"Na sygnale": Monika Mazur chce zostać mamą i ma idealnego kandydata na ojca swych dzieci!
Monika Mazur, czyli Martyna Kubicka z „Na sygnale”, z własnego doświadczenia wie, że istnieje miłość od pierwszego wejrzenia. Kiedy poznała Tomasza Chrapustę, czyli Radzimira Niecika z „Prokuratora”, z którym od kilku lat tworzy szczęśliwy związek, od razu poczuła motyle w brzuchu...
Monika Mazur żartuje, że jako nastolatka była bardzo kochliwa. Zakochiwała się w chłopakach od pierwszego wejrzenia.
- U mnie to zawsze był strzał Amora - mówi odtwórczyni roli Martyny w "Na sygnale".
Najważniejszego mężczyznę swojego życia - aktora Tomasza Chrapustę - Monika poznała cztery lata temu na jednej z imprez zorganizowanej przez studentów wydziału aktorskiego krakowskiej szkoły teatralnej.
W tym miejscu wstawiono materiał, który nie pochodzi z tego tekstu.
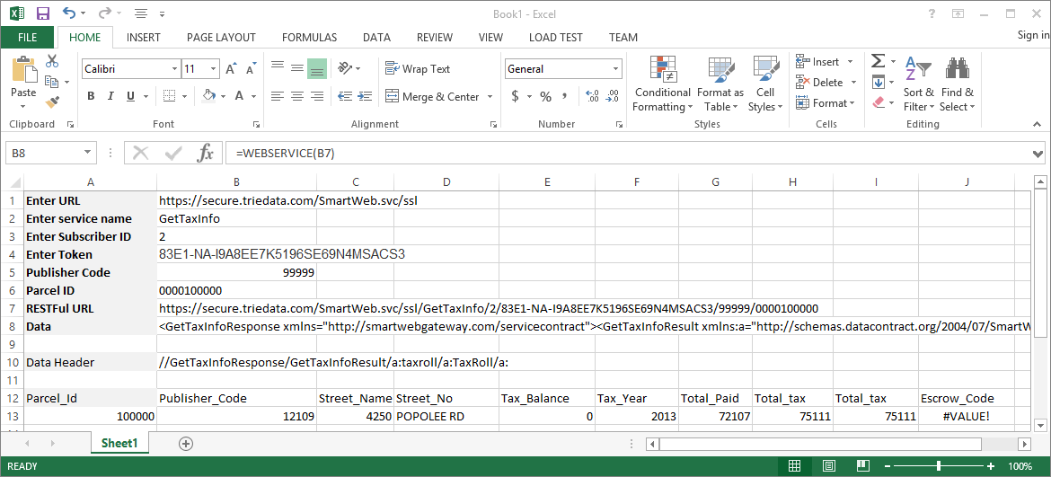This screenshot has width=1051, height=477.
Task: Click the Save icon in the title bar
Action: coord(43,13)
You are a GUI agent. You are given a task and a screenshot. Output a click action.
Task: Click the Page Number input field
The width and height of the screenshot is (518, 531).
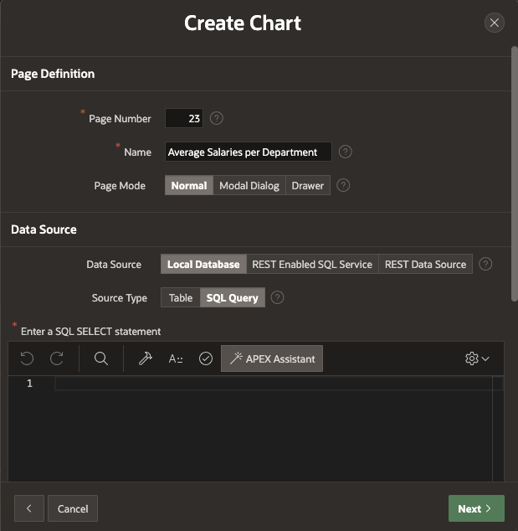pos(184,118)
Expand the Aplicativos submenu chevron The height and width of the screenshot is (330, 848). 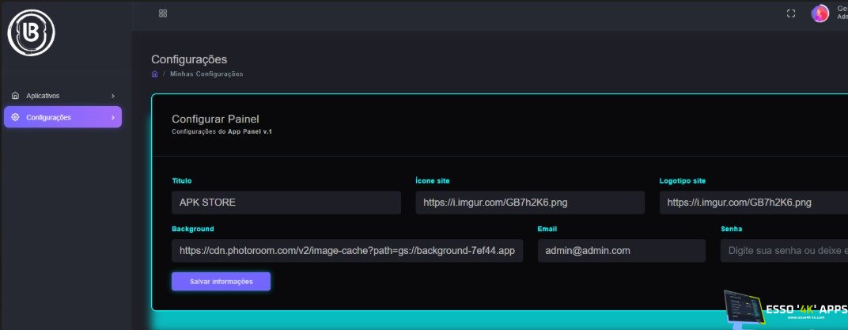point(113,96)
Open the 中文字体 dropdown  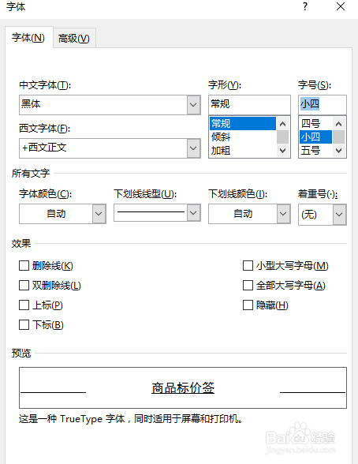click(x=193, y=105)
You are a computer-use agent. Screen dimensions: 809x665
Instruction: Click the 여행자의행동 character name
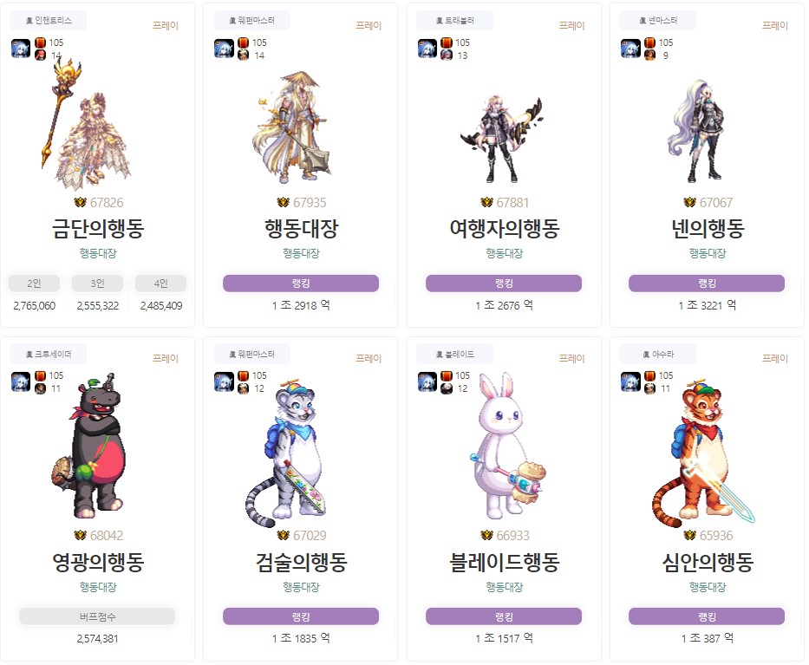coord(505,228)
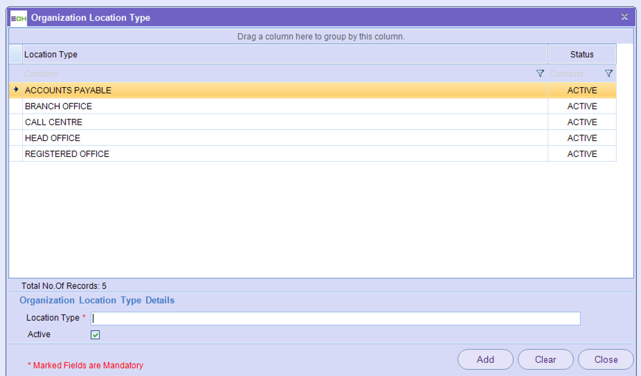641x376 pixels.
Task: Click the row indicator arrow for Accounts Payable
Action: click(x=16, y=90)
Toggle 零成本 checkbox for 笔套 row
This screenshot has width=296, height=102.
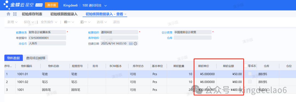pyautogui.click(x=250, y=74)
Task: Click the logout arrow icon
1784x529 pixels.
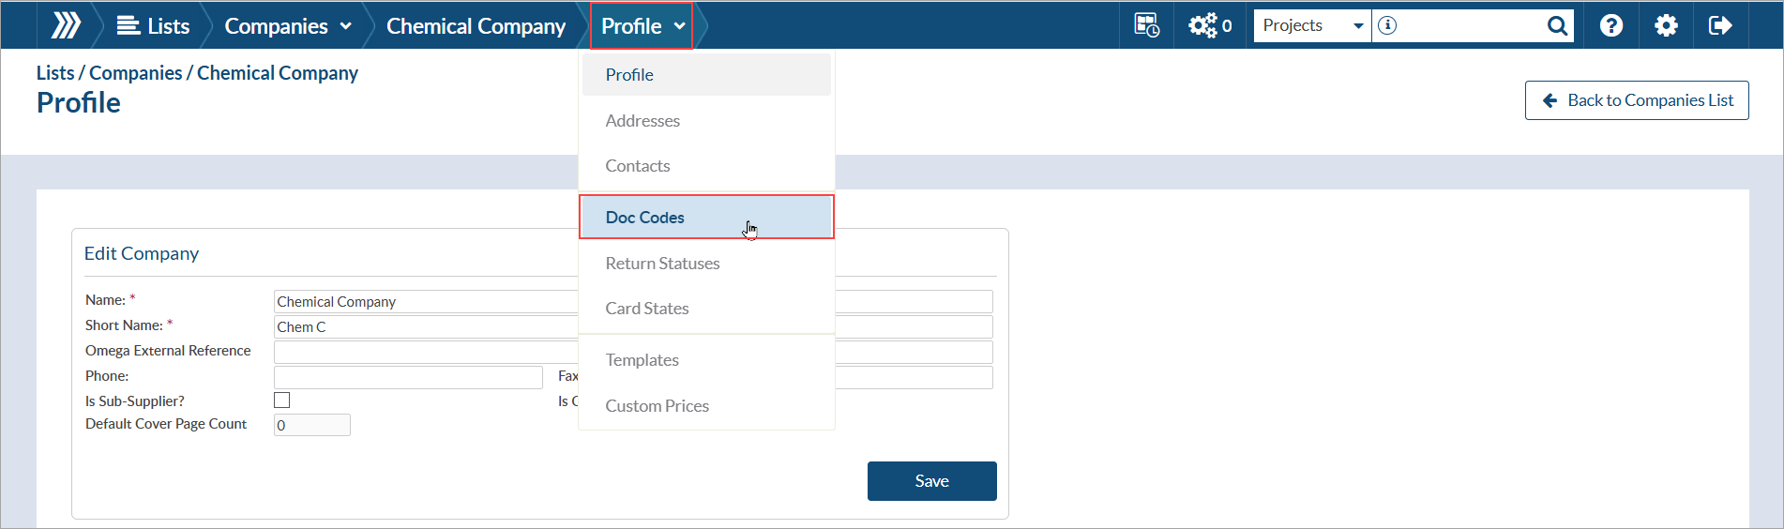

Kiedy w pewnej chwili pojawił się na niej Tomek, od razu wiedziała, że to właśnie ten mężczyzna, z którym chciałaby iść przez życie.
- To była typowa miłość od pierwszego wejrzenia. W inną nie wierzę... Zobaczyłam go i już nie było odwrotu - wyznała w wywiadzie dla tygodnika "Świat i Ludzie".
Wysoki, przystojny i tylko o 2 miesiące starszy od Moniki chłopak zrobił na niej piorunujące wręcz wrażenie. Tomasz Chrapusta oczarował Monikę swą zaradnością i życiową energią.
- Nakręca mnie do działania, porządkuje. Uzupełniamy się - mówi gwiazda nagrodzonego dwiema Telekamerami "Tele Tygodnia" serialu.
Monika i Tomek od roku mieszkają razem, świetnie się rozumieją i są nierozłączni. W lutym tego roku zdecydowali się na udział w programie "Przygarnij mnie" i zaadoptowali uroczego psa Charliego. Oboje twierdzą, że zwierzęta to jedna z wielu ich wspólnych pasji...
Monika Mazur od pewnego czasu bardzo poważnie myśli o zostaniu mamą. Żartuje, że ma bzika na punkcie dzieci. Już podczas swej pierwszej rozmowy z Tomaszem - tego dnia, kiedy go poznała - dostrzegła w nim idealnego kandydata na przyszłego tatę.
- Wiem, że on będzie super ojcem, bo naprawdę ma świetny kontakt z maluchami - twierdzi aktorka.